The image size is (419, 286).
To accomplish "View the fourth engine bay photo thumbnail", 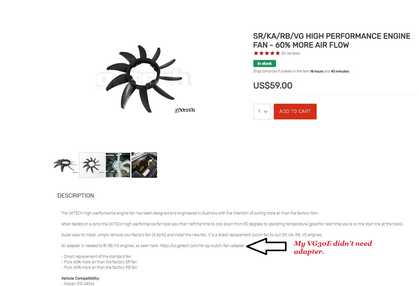I will pyautogui.click(x=144, y=165).
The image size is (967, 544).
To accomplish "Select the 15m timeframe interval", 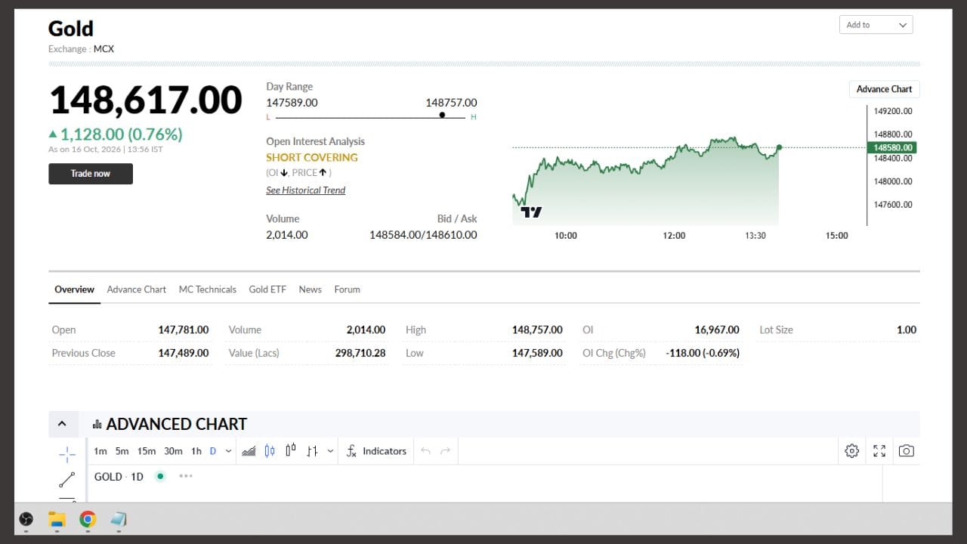I will pos(147,451).
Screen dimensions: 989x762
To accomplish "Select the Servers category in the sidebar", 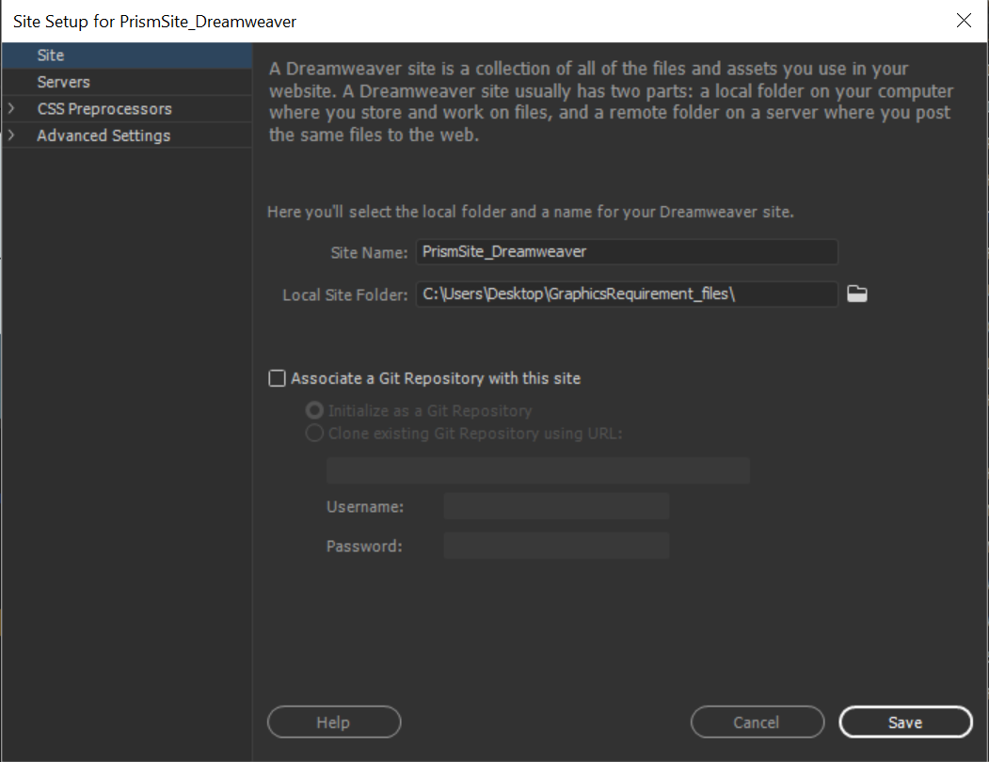I will [63, 82].
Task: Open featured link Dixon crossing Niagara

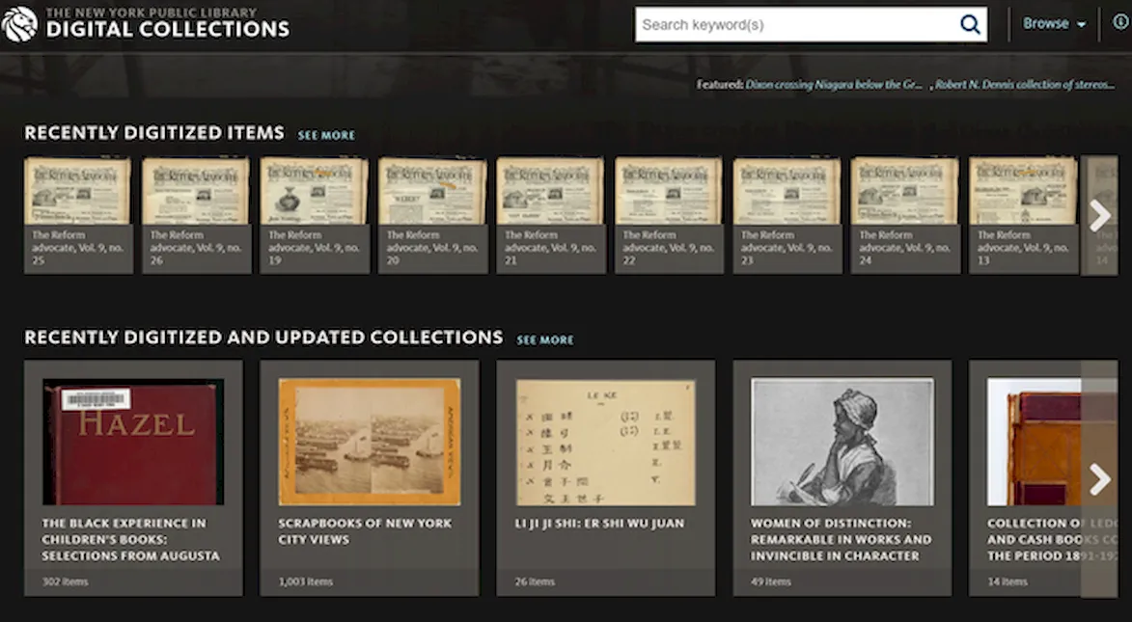Action: (x=834, y=85)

▸ **What this task involves**
Please count the lines above that contain the string "size", treating uppercase and lowercase as different, and reply with the number alone.

▸ **Answer in full**
2